She hadn’t realized how long she’d been running—until the moment she couldn’t.
The day had unfolded like any other. The pager buzzed. The notes piled up. Her voice moved on autopilot, delivering information, comfort, instructions. Beneath the rhythm of her routine was a quiet discomfort she’d been ignoring for weeks—maybe longer. She told herself it was nothing. There was always something more urgent, someone else to care for. That’s the thing about medicine: You become so good at tending to others, you forget how to notice yourself.
And then one day, something gave way.
She found herself sitting in her apartment, hands still, breath shallow, tears tracing quiet lines down her face. No code to respond to. No checklist to complete. Just her—and the stillness she had been too busy to hear.
When did I start trading wholeness for survival?
It was a whisper of a question.
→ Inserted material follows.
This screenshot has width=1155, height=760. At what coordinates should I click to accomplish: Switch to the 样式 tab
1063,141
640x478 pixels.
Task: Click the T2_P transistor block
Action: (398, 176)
One that had been waiting, patiently, beneath all the noise. She had confused endurance with identity. She had called it resilience, but deep down, it was a slow erosion of self—of joy, of presence, of clarity. Somewhere along the way, she stopped asking herself what she needed and started asking only what was expected.
What if strength looks like rest?
What if being good starts with being honest?
What if you already are enough?
And slowly, almost imperceptibly, she began to feel it: You have nothing to prove.
Not because she had done it all, but because her value was never meant to hinge on doing. Because the most meaningful moments weren’t the ones where she showed up perfectly—they were the ones where she showed up fully. When she picked up the phone and softened at the sound of her family’s voices. When she returned home and met her husband’s arms with quiet relief, letting the moment speak for itself. When they danced barefoot in the kitchen, dinner half-cooked, laughter rising between them. When she lingered beside the ocean, letting its rhythm slow her own. When a book pulled her in so deep she forgot to check the time. When she wrote poems in quiet corners just to feel whole again. When she chose peace over performance, rest over reputation.
You have nothing to prove.
Someone once asked her in an interview, “Where do you see yourself in ten years?”
The question lingered for a moment, but the answer rose without hesitation: Living in my purpose. Not chasing a particular title or role—just moving in alignment with who she is, what she values, and the kind of life she wants to create.
Because when you strip away the pressure, the performance, the platforms, the publications, the positions, the perfection, you’re left with something more lasting: presence, authenticity, purpose.
In this season of clarity, I think often of my friends—many of whom are carrying quiet burdens while still pouring themselves into this calling. Some are grieving losses they haven’t spoken aloud, holding steady in public while healing in private. Others are in love, planning futures with the people who make them feel most alive, stepping away from the climb to create space for marriage, motherhood, moments. There are those aching for home, considering new paths because the distance from family has stretched too wide for too long. Some are chasing new dreams. Some are redefining old ones. All are learning that it’s OK to choose a life that doesn’t look like anyone else’s.
This piece is for them. For all of us.
Because the truth is, life will not wait for us to finish training. Illness won’t ask if your schedule can bear it. Grief won’t check your rotation. Love won’t bloom without light. Time with our families, our partners, our passions—it is not optional. It is sacred. We don’t always get a second chance to make that phone call. To hold that hand. To show up for the moments that will one day become memories. Yet even when we show up, we must bring more than our bodies—we must bring our presence, our attention, our love—because it is in pouring into our loved ones that we are both refilled and fulfilled.
You have nothing to prove.
Not to your title. Not to your job. Not to your career or your colleagues. Not even to the version of yourself who once believed your worth had to be earned through exhaustion. The only person you ever have to prove anything to is the one you’re becoming. Choose a life that makes you proud. Choose a life that feels like yours.
Because you have nothing to prove—only a life to live. Fully. Softly. Boldly. On your own terms.
Shanice Spence-Miller is an internal medicine resident.